Today is Thursday of WEEK 12 of the class. If you have not turned in your Week 11 Storybook assignment yet, you may still do that BEFORE NOON TODAY for partial credit. For those of you in Myth-Folklore or World Lit, Thursday morning, until noon, is the grace period if you forgot to do any of the assignments that were due on Wednesday.
Storybook stack. There are still quite a few assignments in the Storybook stack. If you turned in your assignment before 10AM on Monday, you should have comments back from me now. Assignments turned in later on Monday, or on Tuesday or Wednesday are probably still in the stack. You can check the contents of the stack to make sure I have received your assignment.

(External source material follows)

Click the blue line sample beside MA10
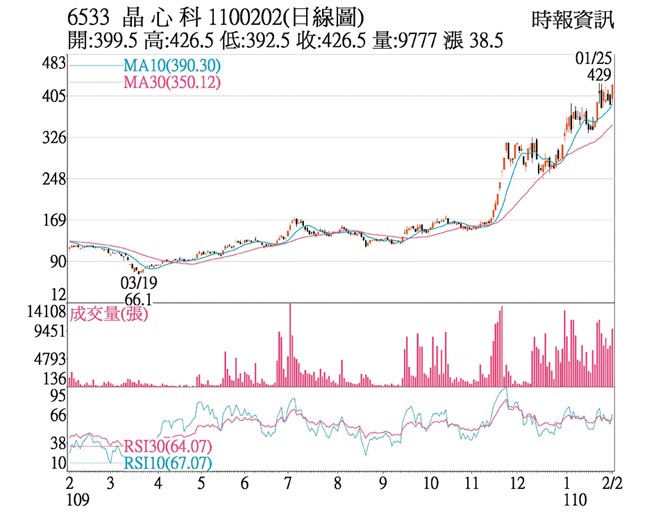The width and height of the screenshot is (656, 525). coord(97,65)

Writing Center. (repeat announcement) In addition to the writing you have been doing for this class, some of you probably have writing assignments, such as final papers and projects, which you will be turning in for your other classes. So, I wanted to remind you that for any kind of writing project you are doing in any of your classes, the Writing Center is the place to go for help. Whether you are struggling with the overall organization of your writing (finding a focus, working with paragraphs), figuring our research strategies for a research paper, or whether you have some basic questions about writing mechanics (especially punctuation), the tutors at the Writing Center can help. For hours and services, visit the Writing Center website.

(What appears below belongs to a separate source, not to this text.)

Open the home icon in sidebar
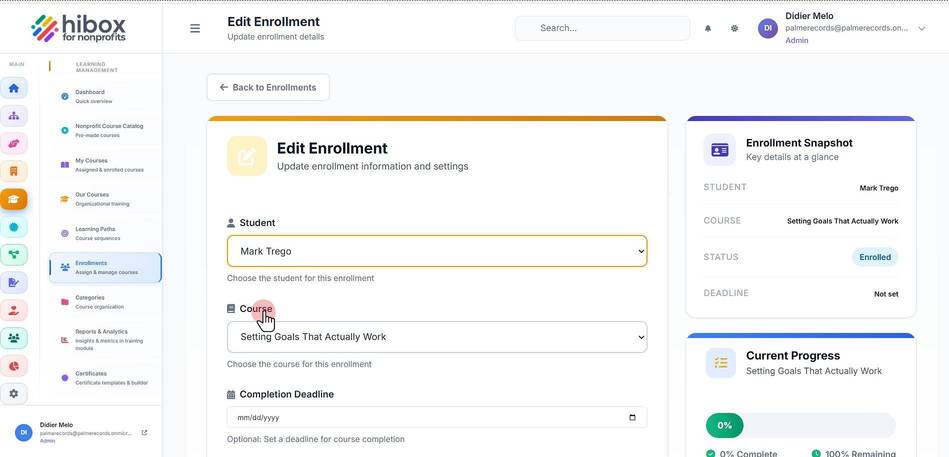 [x=14, y=88]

November: Thanksgiving Break. (repeat announcement) You will be getting a full week off for Thanksgiving in this class. Thanksgiving falls on November 25 this year, just two weeks from today. Week 13 will start as usual next week on Tuesday, November 16 and you will have your usual Week 13 Tuesday, Wednesday and Thursday assignments; I would urge you to finish up Week 13 on Friday, November 19. Then you can have the entire next week off from November 20 - November 28, with the Week 13 grace period on Monday morning, November 29. See the class calendar for more details.

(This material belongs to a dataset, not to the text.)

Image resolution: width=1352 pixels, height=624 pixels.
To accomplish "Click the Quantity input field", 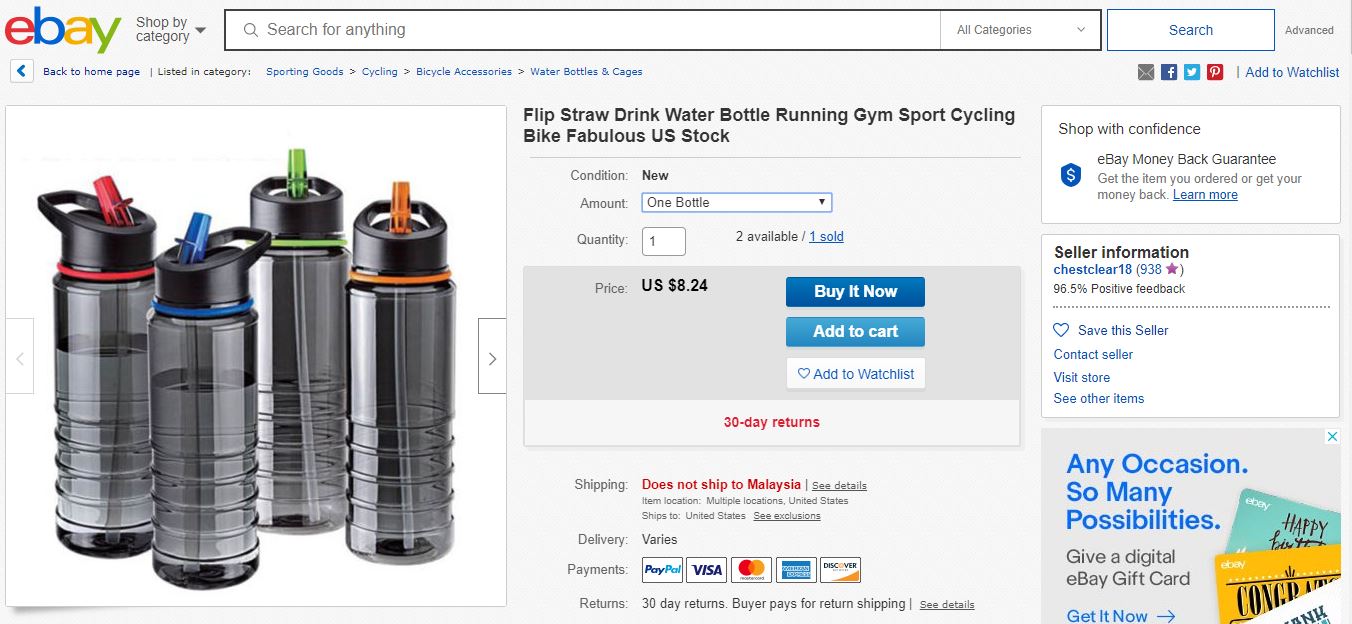I will (x=663, y=241).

Armistice Day - November 11: Kurt Vonnegut. Today, November 11, is celebrated in the United States as Veterans Day, although it was originally known as Armistice Day, "Day of the Setting-Down-of-Arms (Weapons)," to mark the end of hostilities on the Western Front of World War I on November 11 in 1918. November 11 is also the birthday of one of the greatest American writers of the 20th-century, Kurt Vonnegut. You can read about Vonnegut's life and career in this Wikipedia article. Vonnegut was the author of many novels and short stories, including Cat's Cradle (1963), Slaughterhouse-Five (1969), and Breakfast of Champions (1973) - it is the last one, Breakfast of Champions, which is my own personal favorite. Here is a quote from that novel where Vonnegut talks about the fact that he was born on Armistice Day in 1922, just a few years after the end of World War I: "When I was a boy, all the people of all the nations which had fought in the First World War were silent during the eleventh minute of the eleventh hour of Armistice Day, which was the eleventh day of the eleventh month. It was during that minute in nineteen hundred and eighteen, that millions upon millions of human beings stopped butchering one another. I have talked to old men who were on battlefields during that minute. They have told me in one way or another that the sudden silence was the Voice of God. So we still have among us some men who can remember when God spoke clearly to mankind." Sadly, Kurt Vonnegut died in 2007... but left behind many wonderful stories for us to remember him by!